**DIRECTIONS FOR THIS TASK**
Print the records below exactly, starting at the first line and stopping after the line that contains "Asbestosis y Mesotelioma". Leave out any pictures.

**DATA TO USE**
=====
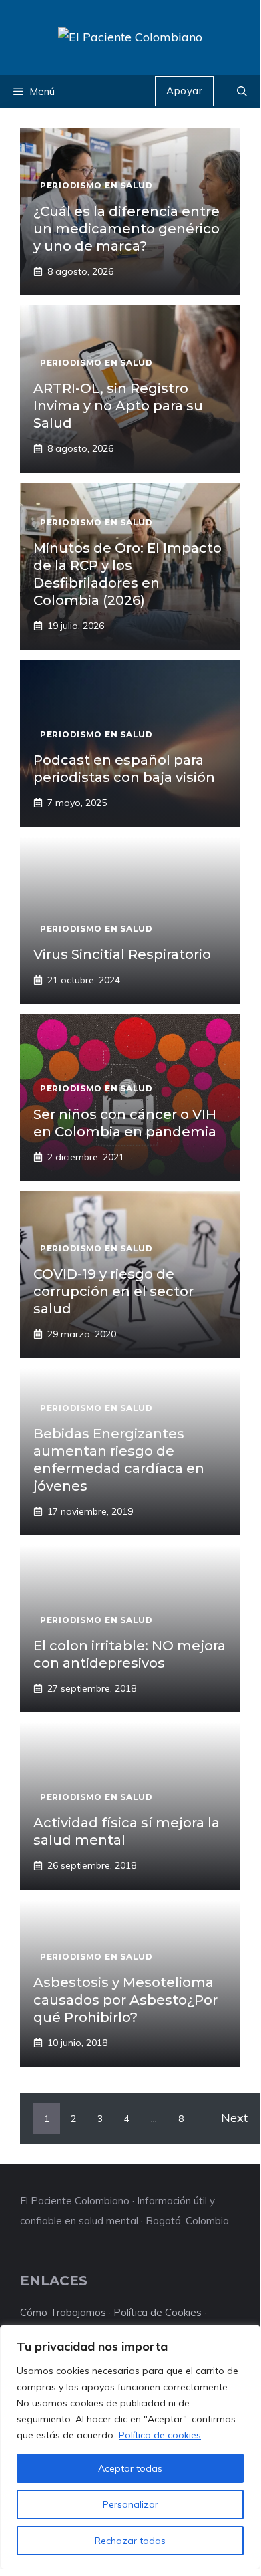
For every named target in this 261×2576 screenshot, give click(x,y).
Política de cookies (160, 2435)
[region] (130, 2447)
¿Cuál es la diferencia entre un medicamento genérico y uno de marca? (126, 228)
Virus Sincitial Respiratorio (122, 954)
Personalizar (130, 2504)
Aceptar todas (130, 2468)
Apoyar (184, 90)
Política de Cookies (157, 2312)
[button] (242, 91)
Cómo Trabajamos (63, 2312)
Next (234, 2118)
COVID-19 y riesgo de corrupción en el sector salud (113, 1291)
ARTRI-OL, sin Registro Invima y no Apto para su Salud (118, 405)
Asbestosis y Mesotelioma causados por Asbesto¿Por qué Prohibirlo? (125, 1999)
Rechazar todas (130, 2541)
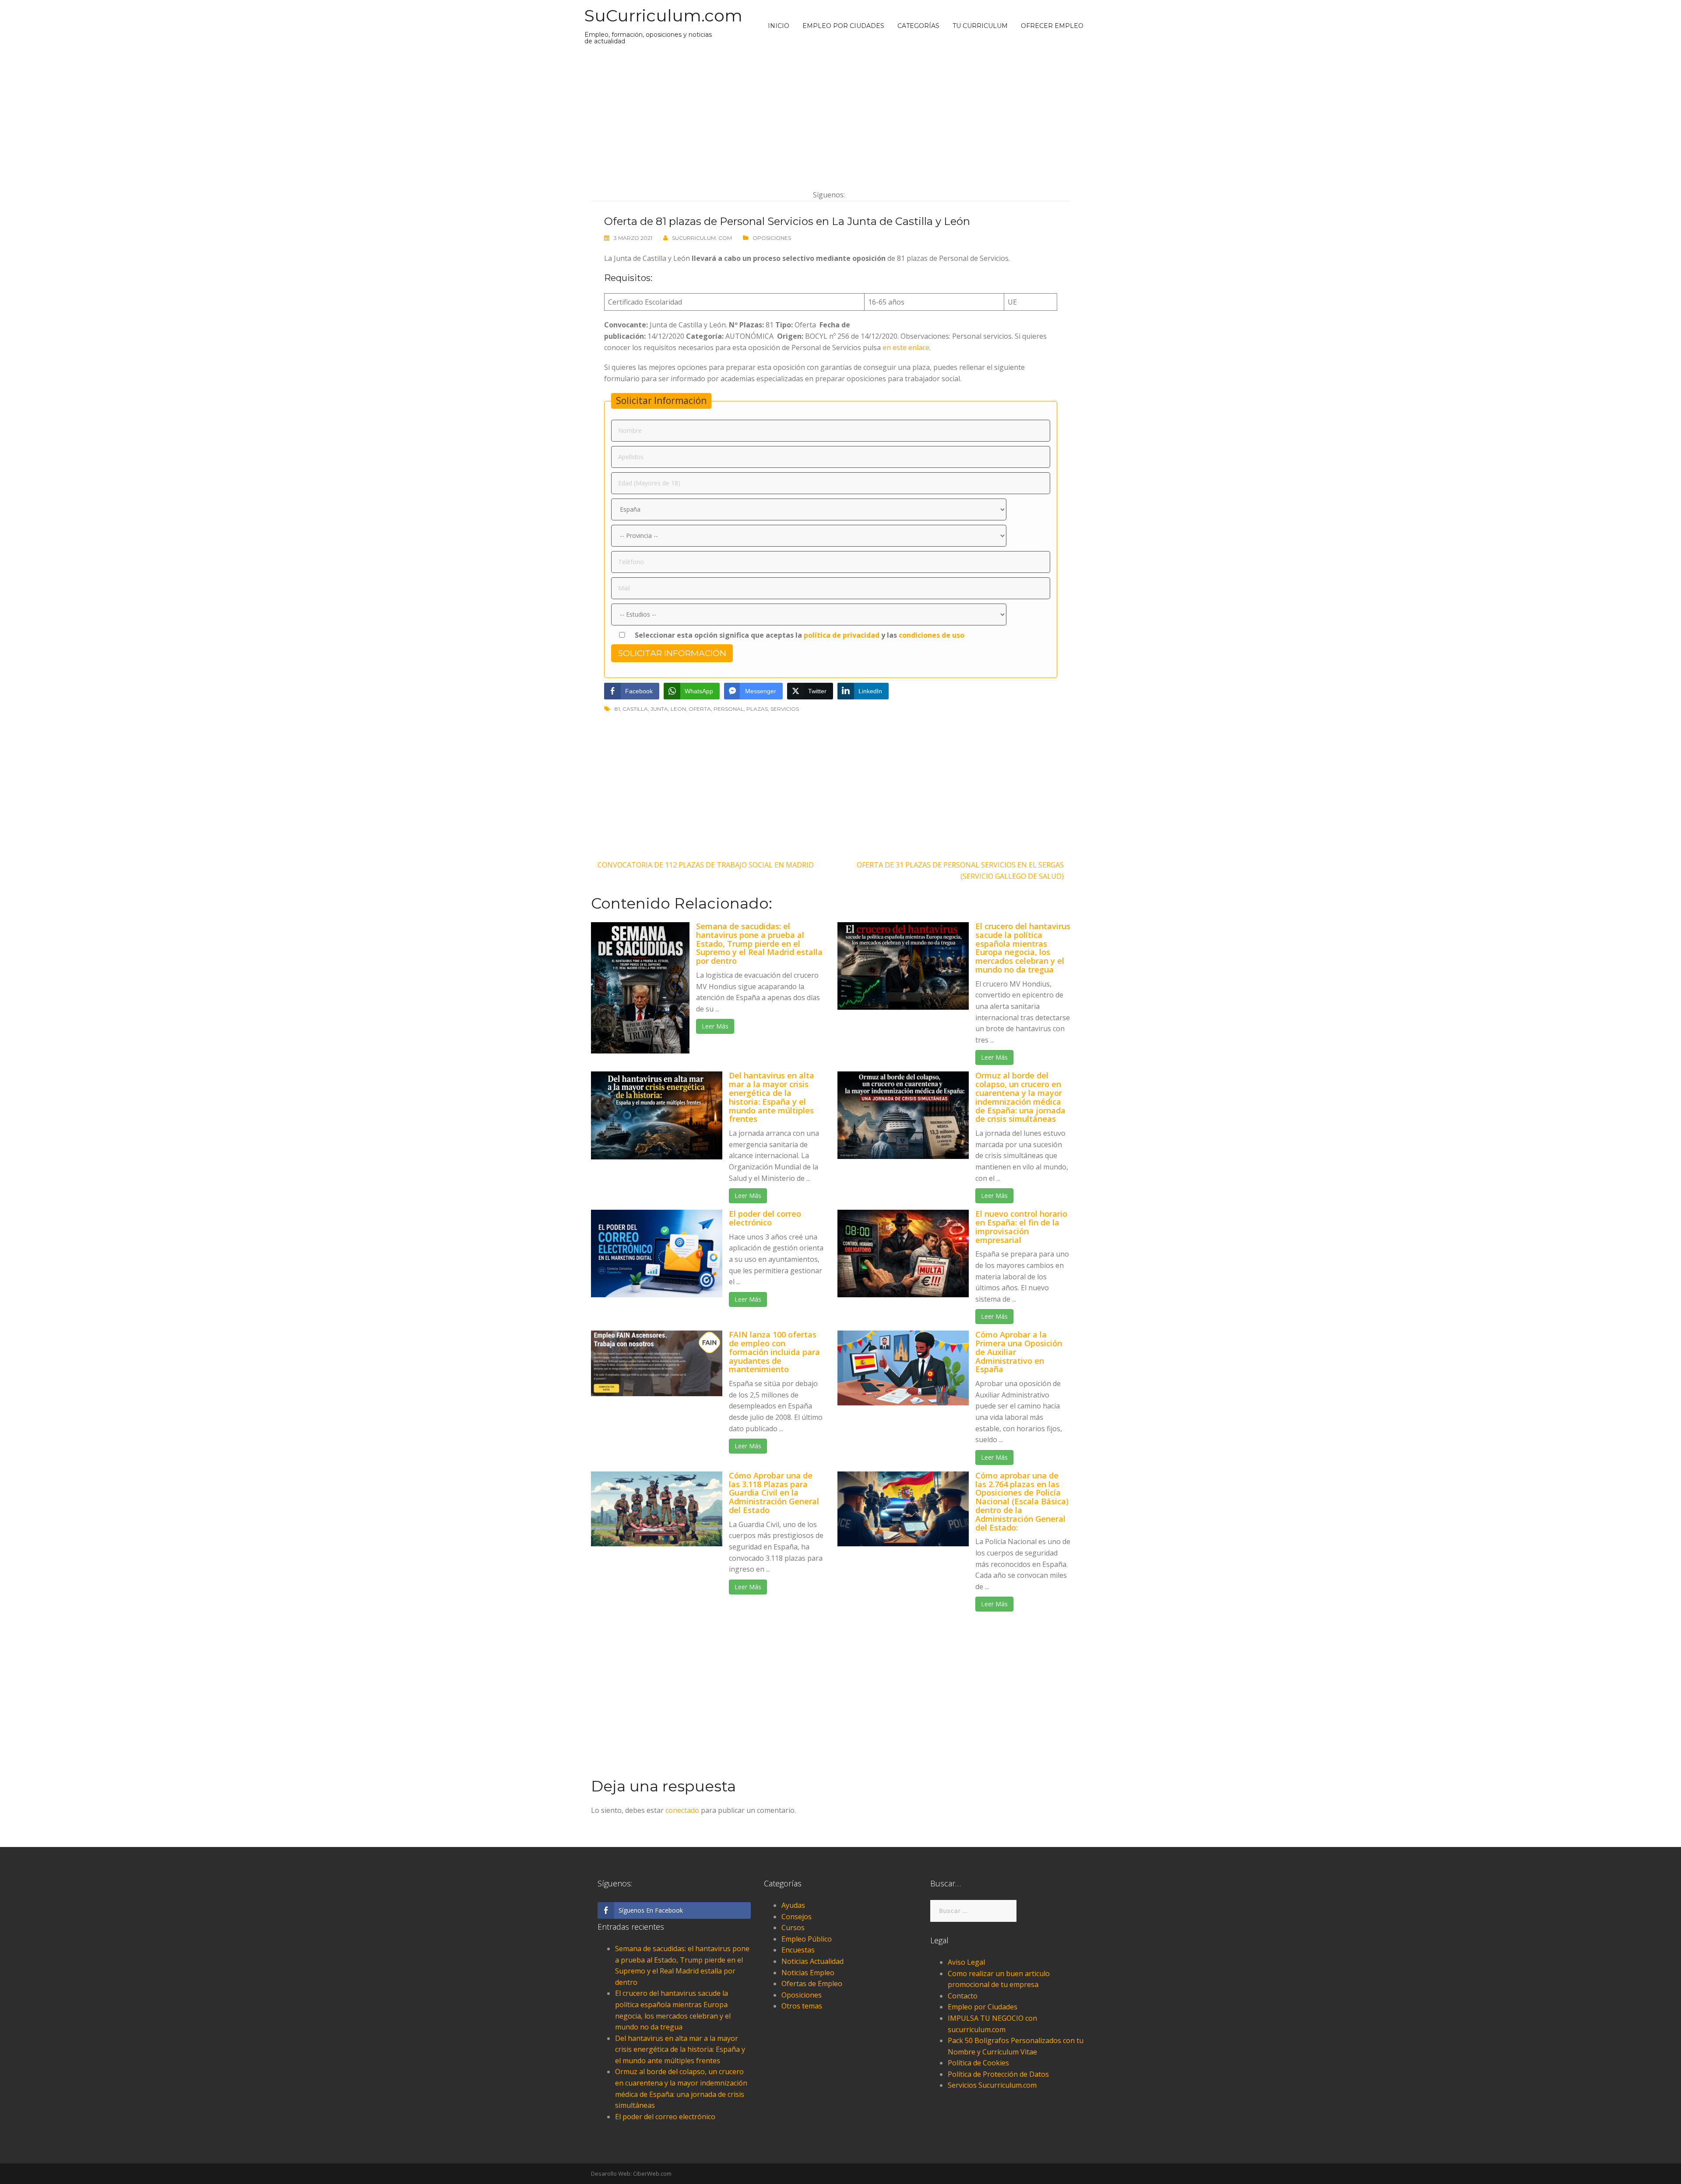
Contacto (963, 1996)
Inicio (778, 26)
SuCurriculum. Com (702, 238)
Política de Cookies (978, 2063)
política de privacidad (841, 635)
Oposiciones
=====
**WRITTEN REPLY**
For every named target in this 261×2576 screenshot, give click(x,y).
Política de cookies (160, 2435)
[region] (130, 2447)
¿Cuál es la diferencia entre un medicamento genérico y uno de marca? (126, 228)
Virus Sincitial Respiratorio (122, 954)
Personalizar (130, 2504)
Aceptar todas (130, 2468)
Apoyar (184, 90)
Política de Cookies (157, 2312)
[button] (242, 91)
Cómo Trabajamos (63, 2312)
Next (234, 2118)
COVID-19 y riesgo de corrupción en el sector salud (113, 1291)
ARTRI-OL, sin Registro Invima y no Apto para su Salud (118, 405)
Asbestosis y Mesotelioma causados por Asbesto¿Por qué Prohibirlo? (125, 1999)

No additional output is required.